But while the sales techniques were cynical, the belly of the original beast wasn't too healthy either. Once feverishly unlocked with trembling hands, the much talked about crimson splatterings were, well, a bit naff. Blood would squirt out in massive great globs whenever a powerful blow was landed, regardless of whether it was especially likely to have caused such damage. Every character was a huge walking artery, ready to start leaking at any moment. Whenever a fighter had their heart yanked out it was symbolically grotesque, but also rather silly due to the standard-issue cartoon droplets gushing from the corpse - at odds with the digitally rendered appearance. Whether this humorous streak was intentional or not is hard to say. Later games played up the lighter angle of fatalities (kisses which inflated people's heads until they burst, deadly arcade machines falling from the sky, that manner of business), but the original title was a relatively dark affair. Taken at face value, the finishing moves were all pretty grim - with little to lighten the mood except how weird they seemed when overlaid with red blobs.

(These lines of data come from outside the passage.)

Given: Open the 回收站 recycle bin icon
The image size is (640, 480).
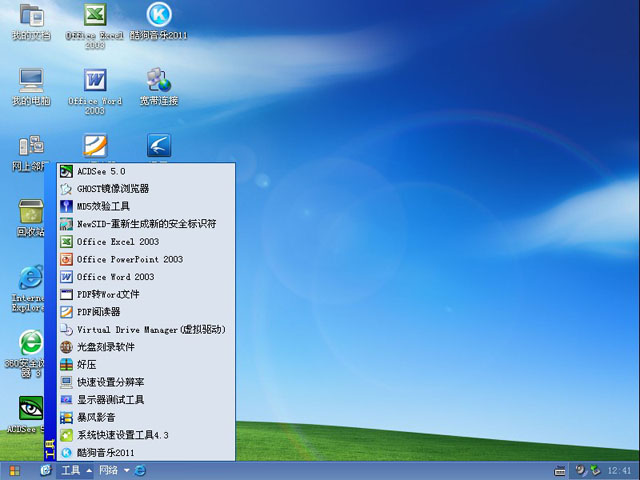Looking at the screenshot, I should [31, 212].
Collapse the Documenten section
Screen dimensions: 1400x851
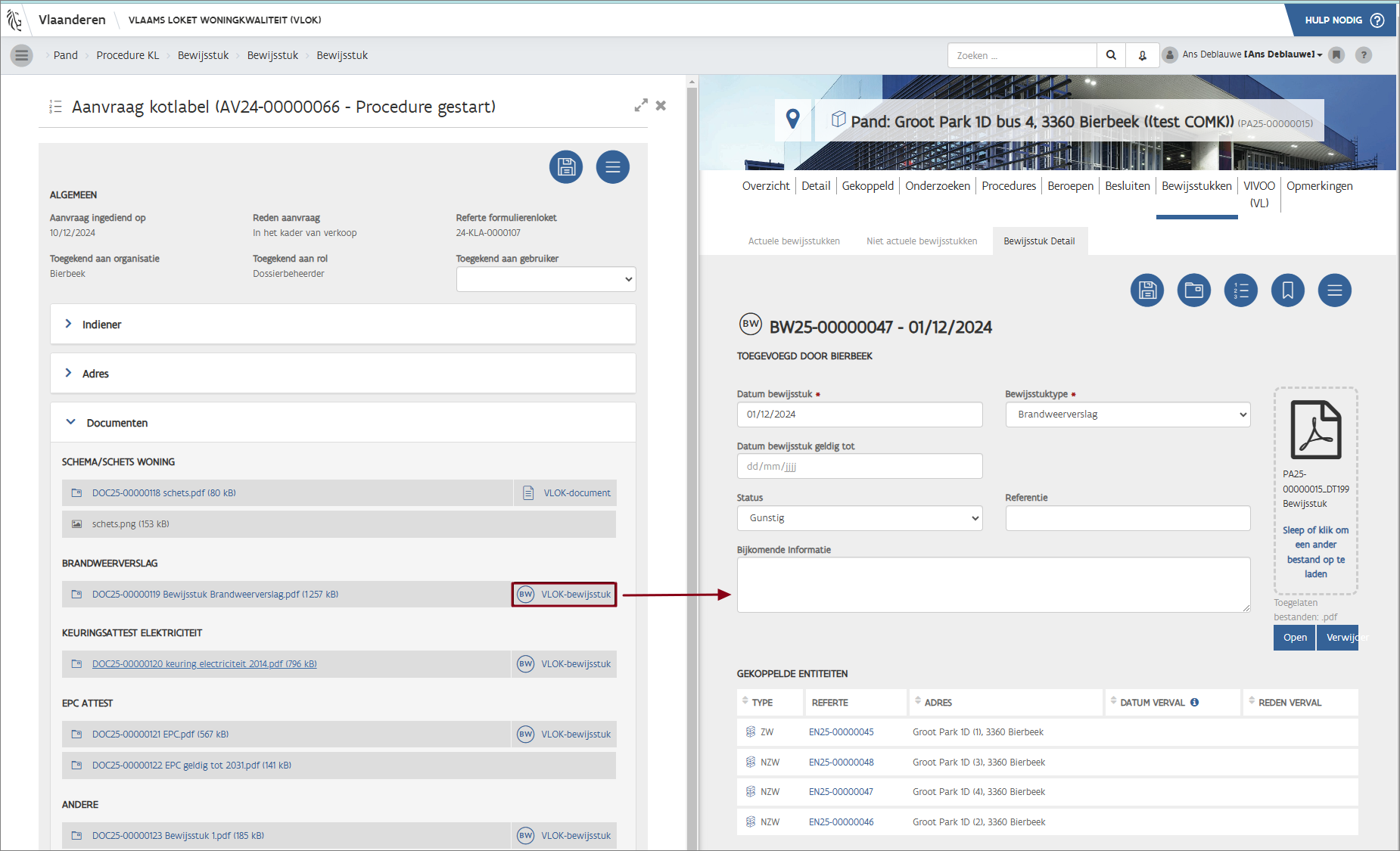pyautogui.click(x=70, y=422)
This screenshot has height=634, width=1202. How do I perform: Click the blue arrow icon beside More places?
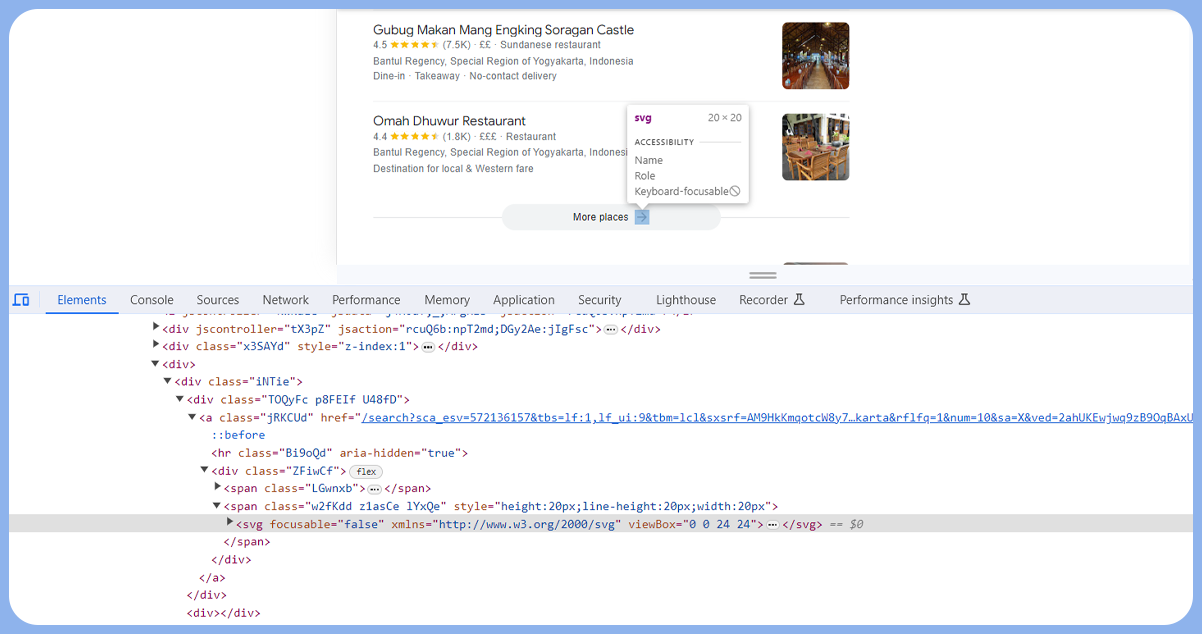click(641, 217)
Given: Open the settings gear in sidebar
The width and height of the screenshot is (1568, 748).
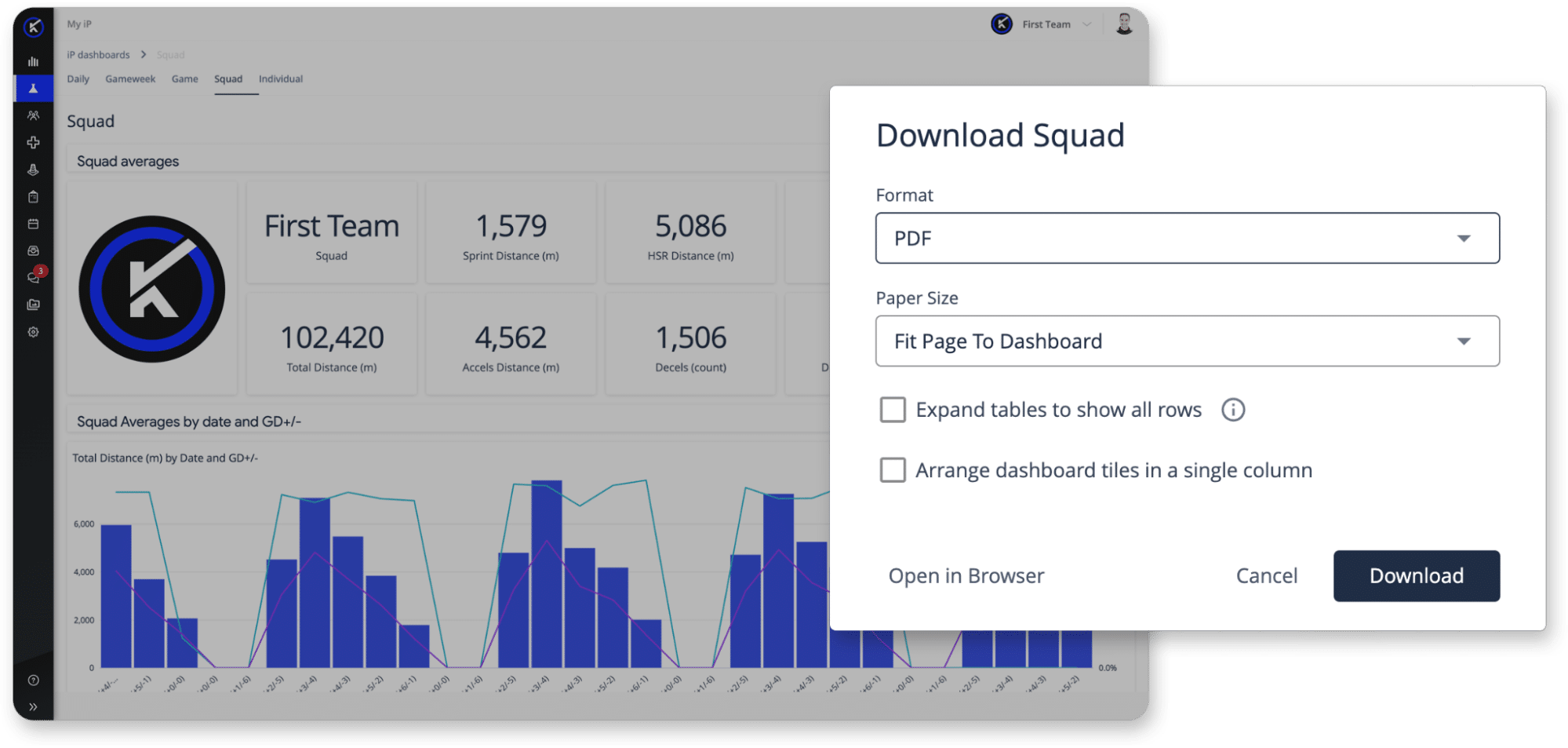Looking at the screenshot, I should [x=33, y=332].
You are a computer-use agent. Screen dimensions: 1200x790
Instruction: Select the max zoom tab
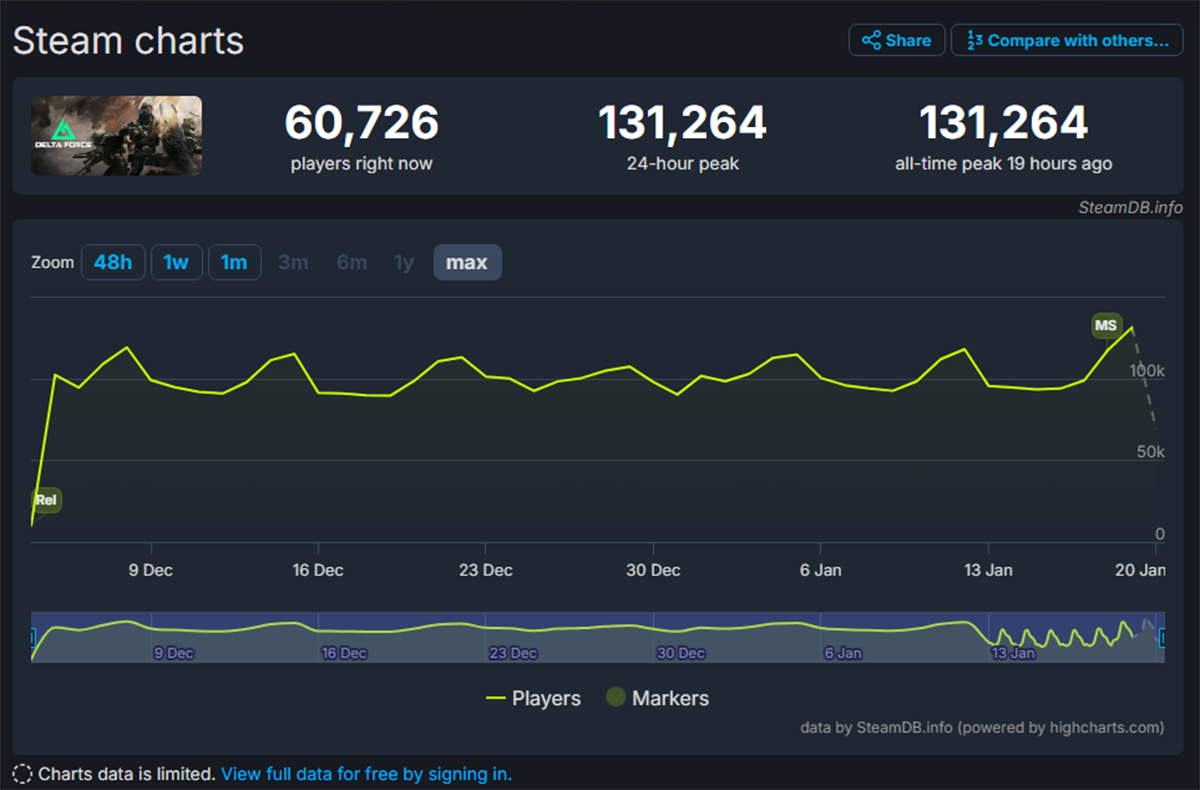click(x=467, y=261)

Just the seven pints for me then
As mentioned, one of Mortal Kombat's more innovative aspects was the approach to fighter design. Rather than knocking together some animated warriors from pure imagination, digitised versions of real actors performing various moves were transposed onto traditional fighting backdrops (dungeons, temples and the like). This succeeded in generating additional hype, but had some accompanying problems. Most obviously, it meant that the combatants were of similar size and were all basically humanoid, resulting in something of a lack of variety. Especially with Scorpion and Sub-Zero being little more than a palette-switch with slightly different moves. It's probably no coincidence that the character who gained most attention was the imposing, four-armed Goro - based on a Ray Harryhausen style model rather than a real person. Further to this, the game fell foul of the issue suffered by many early dabblers in the realism/impressionism dichotomy: the characters looked fairly convincing (especially at a distance), but they don't always react terribly realistically during play. This is less noticeable in titles where the art direction is self-consciously fictional, but becomes far more apparent when the controllable character is 'real.'
The 'weight' of the game, at least, was generally terrific. When a body slammed into the floor after a successful flying kick, the screen jiggled supportively to enhance the illusion of a mighty blow. Perhaps it was just my imagination, but the Amiga conversion felt the chunkiest of all, with every connection supported by an appropriately meaty sound effect. Although the same praise couldn't be applied to the blocking, which tended to result in the characters just sliding rather unconvincingly off one another. The paucity of 'falling over in defeat' animations was also rather glaring; anyone struggling to complete a finishing move in time would be rewarded by the defeated competitor suddenly flinging themselves to the ground after a period of groggy swaying.
Overall balance, too, was a bit off. Mortal Kombat moved away from the 'circle sweep and button press' school of special moves - instead branching out into all kinds of fancy sequences. Unfortunately, this just meant certain lengthier moves (such as Sub-Zero's ice-flinging trick) became rather unsafe to attempt against skilled enemies, real or artificial. Characters whose specials could be whipped out with ease, such as Raiden or Scorpion, had something of an advantage. As too did anyone who figured out that cautious, defensive play with a great deal of blocking was the way to success when in a tight spot. Not the most encouraging discovery, unless you're a fan of more strategic slogs. Despite all of this, the massive popularity of the opening games in the series resulted in a large, brand-loyal fan-base and a collection of releases which are now in double figures. Some people just can't get enough of those fatalities.
Yet the discrepancy between conversions makes the original Mortal Kombat's 2D fighter credentials tricky to assess. Only the Amiga version stands up as a great transfer, and this had as much to do with the lack of other fighters available to owners of Commodore's beige machine (the only realistic alternative being Body Blows). However, the game perhaps represented a tipping point for the sophistication of the game-buying public. Today, it's difficult to imagine such an average console conversion getting as easy a ride, or racking up the sales that Mortal Kombat did, purely on the strength of blood and mystique. Tacky marketing techniques will always exist - but while the majority of gamers (though perhaps not the censors) are mature enough to accept violence and sexuality when presented in a convincing context, eyes now begin to roll if a title is hyped on the back of nothing more than controversy. Not quite a case of 'won't get fooled again', but surely a move towards 'won't be fooled so easily'.